Which lines in the data below contain the string "tree", with case counting? Pull out each of those lines in full.
***
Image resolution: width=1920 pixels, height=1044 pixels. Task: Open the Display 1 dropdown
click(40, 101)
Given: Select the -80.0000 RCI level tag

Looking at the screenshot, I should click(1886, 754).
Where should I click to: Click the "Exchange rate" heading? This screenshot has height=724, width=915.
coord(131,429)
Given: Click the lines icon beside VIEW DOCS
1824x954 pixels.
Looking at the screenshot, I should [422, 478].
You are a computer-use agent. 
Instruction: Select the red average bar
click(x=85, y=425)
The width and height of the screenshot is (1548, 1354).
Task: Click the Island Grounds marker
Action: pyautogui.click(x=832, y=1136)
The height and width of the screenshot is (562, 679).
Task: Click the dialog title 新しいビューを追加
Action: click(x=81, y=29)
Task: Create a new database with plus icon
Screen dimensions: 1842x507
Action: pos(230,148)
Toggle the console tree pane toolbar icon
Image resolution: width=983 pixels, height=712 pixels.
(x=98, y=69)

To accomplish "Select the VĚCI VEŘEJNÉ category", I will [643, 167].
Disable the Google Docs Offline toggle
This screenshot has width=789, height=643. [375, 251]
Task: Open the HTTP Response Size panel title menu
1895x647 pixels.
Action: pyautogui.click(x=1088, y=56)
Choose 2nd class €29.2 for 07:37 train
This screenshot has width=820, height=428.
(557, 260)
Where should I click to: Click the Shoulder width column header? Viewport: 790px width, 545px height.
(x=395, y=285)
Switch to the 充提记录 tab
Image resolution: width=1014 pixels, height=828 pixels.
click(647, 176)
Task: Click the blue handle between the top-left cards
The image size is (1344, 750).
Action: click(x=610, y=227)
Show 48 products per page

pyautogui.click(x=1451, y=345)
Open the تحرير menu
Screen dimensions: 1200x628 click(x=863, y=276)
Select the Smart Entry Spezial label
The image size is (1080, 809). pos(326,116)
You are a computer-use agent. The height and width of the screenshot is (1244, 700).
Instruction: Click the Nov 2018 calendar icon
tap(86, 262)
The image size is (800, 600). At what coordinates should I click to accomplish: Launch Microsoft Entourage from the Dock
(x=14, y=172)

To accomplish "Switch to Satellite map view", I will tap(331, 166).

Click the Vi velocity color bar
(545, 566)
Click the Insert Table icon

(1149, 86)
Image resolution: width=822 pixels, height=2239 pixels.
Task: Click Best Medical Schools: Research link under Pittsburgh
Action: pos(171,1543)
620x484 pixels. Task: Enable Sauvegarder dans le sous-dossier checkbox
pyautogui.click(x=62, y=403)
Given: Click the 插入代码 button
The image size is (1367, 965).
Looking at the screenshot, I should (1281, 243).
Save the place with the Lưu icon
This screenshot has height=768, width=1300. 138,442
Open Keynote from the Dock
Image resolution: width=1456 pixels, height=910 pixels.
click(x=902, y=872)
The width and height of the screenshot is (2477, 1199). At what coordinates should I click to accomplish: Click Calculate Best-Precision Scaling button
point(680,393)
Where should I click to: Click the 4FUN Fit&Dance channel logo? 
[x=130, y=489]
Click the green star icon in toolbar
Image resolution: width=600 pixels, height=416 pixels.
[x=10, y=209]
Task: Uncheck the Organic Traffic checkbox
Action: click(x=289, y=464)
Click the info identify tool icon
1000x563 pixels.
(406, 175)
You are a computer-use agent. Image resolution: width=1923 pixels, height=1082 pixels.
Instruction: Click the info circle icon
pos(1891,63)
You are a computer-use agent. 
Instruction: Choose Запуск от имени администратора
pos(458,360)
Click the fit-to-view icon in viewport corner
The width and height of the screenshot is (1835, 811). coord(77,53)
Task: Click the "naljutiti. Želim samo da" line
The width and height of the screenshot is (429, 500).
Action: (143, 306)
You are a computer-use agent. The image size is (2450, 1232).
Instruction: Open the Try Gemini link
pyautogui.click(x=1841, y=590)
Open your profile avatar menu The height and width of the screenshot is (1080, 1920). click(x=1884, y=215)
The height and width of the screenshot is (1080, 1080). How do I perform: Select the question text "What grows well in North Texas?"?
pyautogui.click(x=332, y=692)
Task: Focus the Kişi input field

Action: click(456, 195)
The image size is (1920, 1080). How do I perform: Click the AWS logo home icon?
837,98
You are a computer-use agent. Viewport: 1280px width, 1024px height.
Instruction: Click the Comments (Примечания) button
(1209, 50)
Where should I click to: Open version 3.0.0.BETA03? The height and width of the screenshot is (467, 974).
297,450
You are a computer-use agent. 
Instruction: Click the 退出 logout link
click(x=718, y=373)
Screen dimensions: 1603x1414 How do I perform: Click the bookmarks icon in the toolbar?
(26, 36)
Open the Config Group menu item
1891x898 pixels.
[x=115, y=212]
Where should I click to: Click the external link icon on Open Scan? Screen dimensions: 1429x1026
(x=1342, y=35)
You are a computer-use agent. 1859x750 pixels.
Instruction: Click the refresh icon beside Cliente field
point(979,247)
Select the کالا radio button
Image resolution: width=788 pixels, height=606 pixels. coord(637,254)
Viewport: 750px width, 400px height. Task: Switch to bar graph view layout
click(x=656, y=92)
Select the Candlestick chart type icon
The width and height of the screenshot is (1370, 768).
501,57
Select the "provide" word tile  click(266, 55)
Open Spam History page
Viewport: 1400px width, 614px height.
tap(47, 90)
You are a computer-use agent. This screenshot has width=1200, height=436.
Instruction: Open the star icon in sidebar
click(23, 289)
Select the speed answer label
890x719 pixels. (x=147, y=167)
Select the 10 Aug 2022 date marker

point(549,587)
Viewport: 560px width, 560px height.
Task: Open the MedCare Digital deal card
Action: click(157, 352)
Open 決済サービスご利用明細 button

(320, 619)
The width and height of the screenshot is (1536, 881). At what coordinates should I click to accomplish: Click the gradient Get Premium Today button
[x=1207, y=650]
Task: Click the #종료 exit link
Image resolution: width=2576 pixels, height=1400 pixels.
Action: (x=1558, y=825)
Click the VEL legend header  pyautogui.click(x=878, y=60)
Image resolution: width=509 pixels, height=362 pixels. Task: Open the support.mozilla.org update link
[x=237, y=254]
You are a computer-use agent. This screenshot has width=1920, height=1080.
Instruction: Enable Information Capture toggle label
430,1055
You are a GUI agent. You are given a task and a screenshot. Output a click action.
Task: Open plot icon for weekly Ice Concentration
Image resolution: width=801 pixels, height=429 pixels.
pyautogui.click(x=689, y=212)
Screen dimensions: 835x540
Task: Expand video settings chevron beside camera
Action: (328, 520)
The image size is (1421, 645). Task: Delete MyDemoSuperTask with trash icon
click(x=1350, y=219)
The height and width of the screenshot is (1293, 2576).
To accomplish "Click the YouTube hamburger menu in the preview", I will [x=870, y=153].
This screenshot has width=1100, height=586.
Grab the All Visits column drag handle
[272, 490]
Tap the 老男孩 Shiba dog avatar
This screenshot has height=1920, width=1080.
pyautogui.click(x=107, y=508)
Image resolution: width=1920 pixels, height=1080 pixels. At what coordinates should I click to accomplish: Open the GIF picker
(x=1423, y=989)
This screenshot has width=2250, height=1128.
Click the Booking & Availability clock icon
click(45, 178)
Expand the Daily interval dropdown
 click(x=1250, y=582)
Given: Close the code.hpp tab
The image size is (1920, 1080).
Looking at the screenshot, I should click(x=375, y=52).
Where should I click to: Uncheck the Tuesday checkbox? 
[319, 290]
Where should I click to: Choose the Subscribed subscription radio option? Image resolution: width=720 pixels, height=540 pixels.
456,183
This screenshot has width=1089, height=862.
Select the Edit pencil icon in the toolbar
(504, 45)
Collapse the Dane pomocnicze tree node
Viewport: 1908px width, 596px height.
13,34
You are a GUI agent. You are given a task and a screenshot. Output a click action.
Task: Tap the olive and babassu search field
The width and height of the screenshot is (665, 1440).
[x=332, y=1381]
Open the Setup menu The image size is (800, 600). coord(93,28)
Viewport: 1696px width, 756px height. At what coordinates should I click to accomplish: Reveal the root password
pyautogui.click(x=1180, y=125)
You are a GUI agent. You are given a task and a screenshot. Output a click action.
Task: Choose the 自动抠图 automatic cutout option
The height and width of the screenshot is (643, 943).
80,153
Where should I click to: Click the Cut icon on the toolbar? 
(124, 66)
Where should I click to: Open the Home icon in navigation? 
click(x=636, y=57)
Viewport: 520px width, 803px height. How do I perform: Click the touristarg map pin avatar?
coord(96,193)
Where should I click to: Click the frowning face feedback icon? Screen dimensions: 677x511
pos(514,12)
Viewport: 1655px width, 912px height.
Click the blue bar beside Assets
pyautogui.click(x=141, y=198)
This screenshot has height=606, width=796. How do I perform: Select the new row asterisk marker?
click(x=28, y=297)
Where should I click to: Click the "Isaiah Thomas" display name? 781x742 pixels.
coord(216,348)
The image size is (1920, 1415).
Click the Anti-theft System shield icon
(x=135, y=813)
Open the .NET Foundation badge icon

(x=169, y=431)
***
> **SOLUTION TO THE EXERCISE**:
Toggle the console tree pane toolbar icon
Collapse the Dane pomocnicze tree node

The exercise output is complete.